TEXTO DE LECTURA
Jueves I
del tiempo ordinario
Mc 1,40-45
“En aquel tiempo, vino
a Jesús un leproso suplicándole y, puesto de rodillas, le dice: ‘Si quieres,
puedes limpiarme’. Compadecido de él, extendió su mano, le tocó y le dijo: ‘Quiero;
queda limpio’. Y al instante, le desapareció la lepra y quedó limpio. Le
despidió al instante prohibiéndole severamente: ‘Mira, no digas nada a nadie,
sino vete, muéstrate al sacerdote y haz por tu purificación la ofrenda que
prescribió Moisés para que les sirva de testimonio’.
Pero él, así que se
fue, se puso a pregonar con entusiasmo y a divulgar la noticia, de modo que ya
no podía Jesús presentarse en público en ninguna ciudad, sino que se quedaba a
las afueras, en lugares solitarios. Y acudían a Él de todas partes.”
COMENTARIO
Aquel hombre, el leproso,
lo debía pasar muy mal. Padeciendo una enfermedad como la lepra, quedaba
apartado de la sociedad de tal manera que tan sólo podía esperar la muerte.
Pero tuvo confianza en al Maestro. Creyó en él y le pidió lo que para otros
sería imposible.

FILAS EXTRAÍDAS
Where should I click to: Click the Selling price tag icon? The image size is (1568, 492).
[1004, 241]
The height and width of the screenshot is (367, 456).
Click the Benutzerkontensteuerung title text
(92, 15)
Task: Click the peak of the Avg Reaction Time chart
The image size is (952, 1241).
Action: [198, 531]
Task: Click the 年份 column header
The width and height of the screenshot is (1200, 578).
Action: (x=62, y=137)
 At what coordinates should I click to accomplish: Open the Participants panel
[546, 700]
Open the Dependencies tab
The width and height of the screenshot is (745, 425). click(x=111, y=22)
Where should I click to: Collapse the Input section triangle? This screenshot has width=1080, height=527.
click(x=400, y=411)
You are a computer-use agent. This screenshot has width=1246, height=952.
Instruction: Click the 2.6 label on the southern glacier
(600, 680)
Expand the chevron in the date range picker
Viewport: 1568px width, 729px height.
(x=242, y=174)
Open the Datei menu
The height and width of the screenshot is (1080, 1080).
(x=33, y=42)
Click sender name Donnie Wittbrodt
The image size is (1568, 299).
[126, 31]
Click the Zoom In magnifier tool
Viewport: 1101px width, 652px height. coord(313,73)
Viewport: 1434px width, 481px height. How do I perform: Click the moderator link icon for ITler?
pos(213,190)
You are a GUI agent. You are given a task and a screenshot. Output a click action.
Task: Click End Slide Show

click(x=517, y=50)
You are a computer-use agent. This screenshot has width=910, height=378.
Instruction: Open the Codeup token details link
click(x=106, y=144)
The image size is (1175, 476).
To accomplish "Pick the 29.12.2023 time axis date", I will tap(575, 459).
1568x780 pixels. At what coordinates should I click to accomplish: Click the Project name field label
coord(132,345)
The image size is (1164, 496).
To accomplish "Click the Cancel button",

DESCRIPCIÓN DEL EJERCICIO
Según el pasaje evangélico, ¿dónde se quedaba Jesús cuando ya no podía presentarse en público en ninguna ciudad? Las filas son material aparte y no guardan relación con el texto.

RESPUESTA
En las afueras, en lugares solitarios.